Advertisement

Live: Feist at the Wiltern

Share

This article was originally on a blog post platform and may be missing photos, graphics or links. See About archive blog posts.

For upward of 40 people, Leslie Feist’s sold-out Saturday night concert at the Wiltern was a surprisingly intimate affair. By midway, the artist had invited audience members to join her onstage, only much later realizing one of the hazards of assembling such a mass of people: flash photography.

Feist doesn’t talk to an audience so much as sing to it, and before a particularly quiet number, the singer-songwriter thanked the crowd, tunefully, for illuminating her and her three backing vocalists. In case anyone didn’t get the hint, she added moments later, ‘I’m trying to use reverse psychology.’

Advertisement

Her whole concert, in fact, could have been a lesson in the sonics of reverse psychology. In Los Angeles in support of her recently released fourth album, ‘Metals,’ Feist spent the evening exploring how the somber, the sparse, the dissonant and the underpolished could be used not for coldness but for communal connection. The end result was something far more rare than a musical celebration. Feist took the songs of ‘Metals,’ her most grippingly unrefined and cohesively daring collection yet, and turned them into en masse exercises in emotional purging.

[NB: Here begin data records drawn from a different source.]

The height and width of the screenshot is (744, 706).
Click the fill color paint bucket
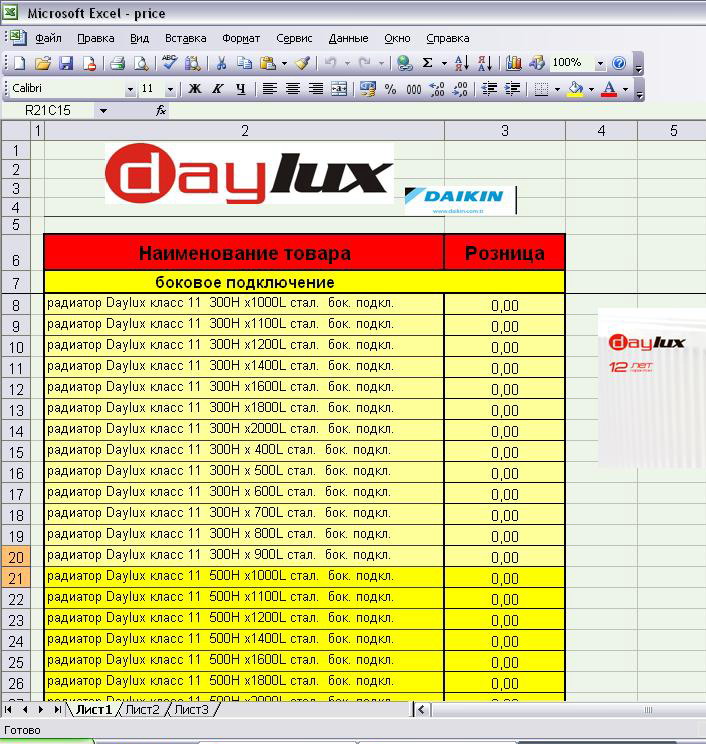(574, 89)
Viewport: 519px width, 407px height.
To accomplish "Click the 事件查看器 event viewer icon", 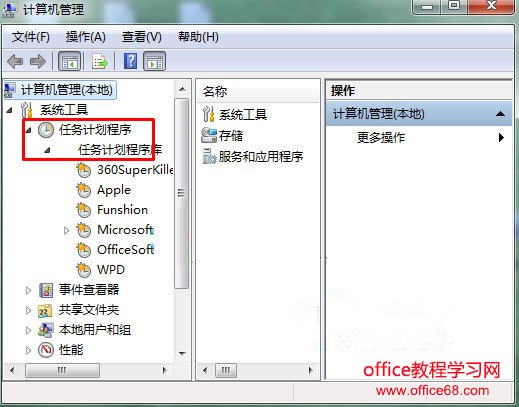I will tap(46, 290).
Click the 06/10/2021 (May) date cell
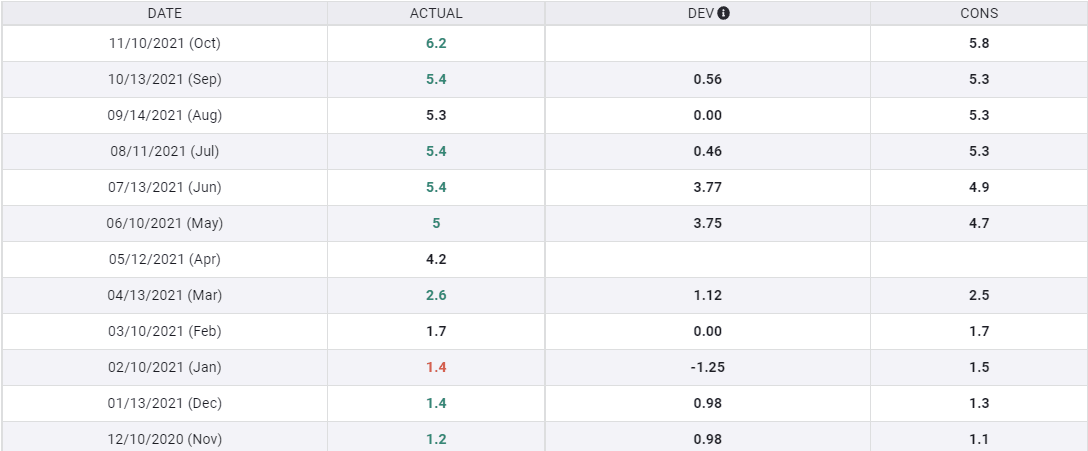This screenshot has width=1088, height=451. tap(165, 224)
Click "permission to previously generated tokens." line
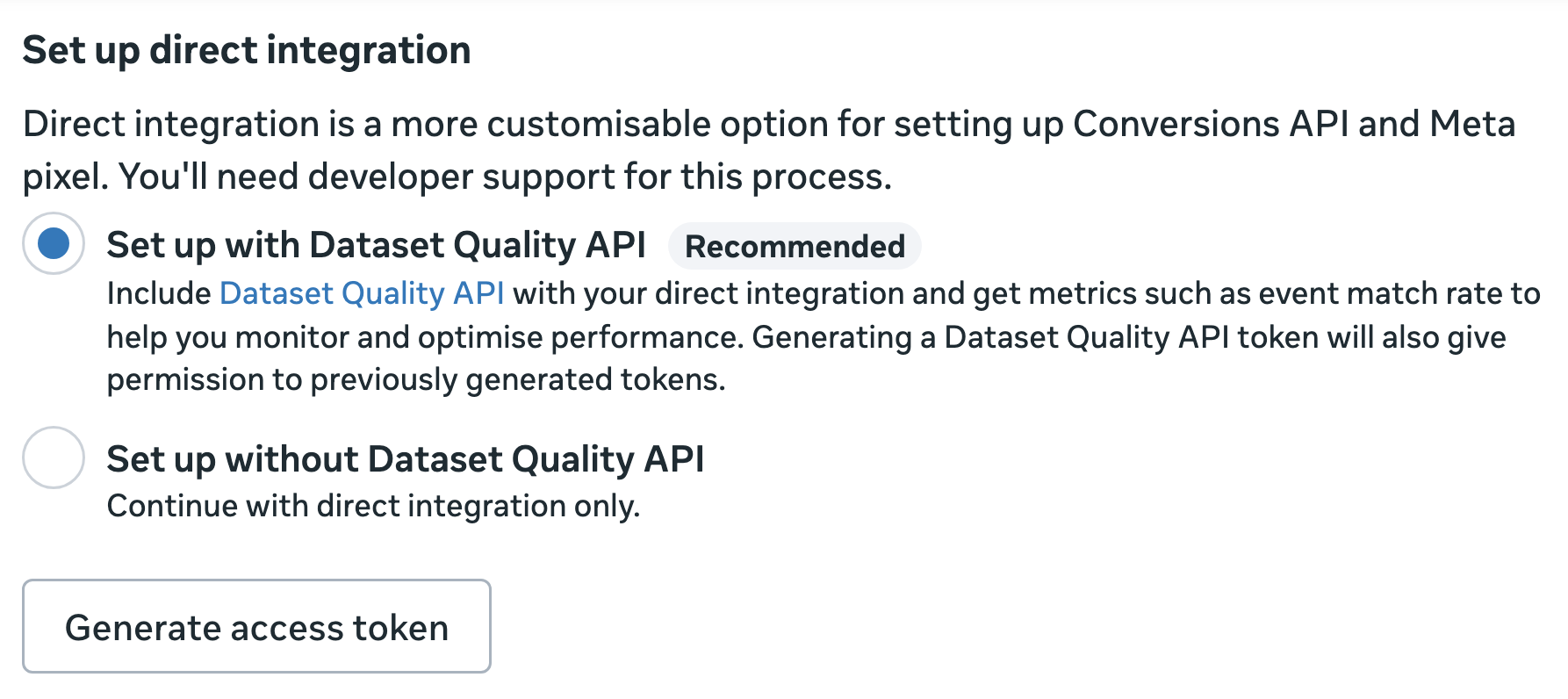This screenshot has width=1568, height=699. 416,379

Her 100-minute concert wasn’t one for exploring her back catalog. The songs of ‘Metals’ dominated, and earlier works, which on album tend toward jazzy shuffling and casually urbane takes on bossa nova or orchestral pop, were reshaped to meet the more challenging demands of the ‘Metals’ material. The coffeehouse snap of ‘Mushaboom’ was turned into something primal, as multi-instrumentalist Charles Spearin and drummer Paul Taylor scrapped and whacked at wooden strips as if they were trying to start a fire, while the folksy ‘Sea Lion Woman’ was vocal harmonization locked in a tense give-and-take.

Feist, jovial between songs, used her personality and obvious joy of singing as tools to openly embrace the abrasive. If Feist’s knack for a vocal melody has been well-established -- and rare is a chorus or bridge in which she doesn’t revel in the sound of a nonsensical word or two -- she was just as interested Saturday night in exploring every nook between breaths.

‘Undiscovered First’ slithered its way to a gospel crest like a rattlesnake, and she used her often unheralded skills as a guitarist to disarming effect on ‘A Commotion’ and ‘How Come You Never Go There.’ She shook and tortured it like a washboard one moment, and answered her every word with open-ended bluesiness the next.

Often, what was missing seemed of more interest than what was there. When ‘Comfort Me’ erupted at midpoint, Feist signaled the break with a whistle-while-you-work levity before turning the song over to a frightening clamor of stomping beats and fractured backing vocals.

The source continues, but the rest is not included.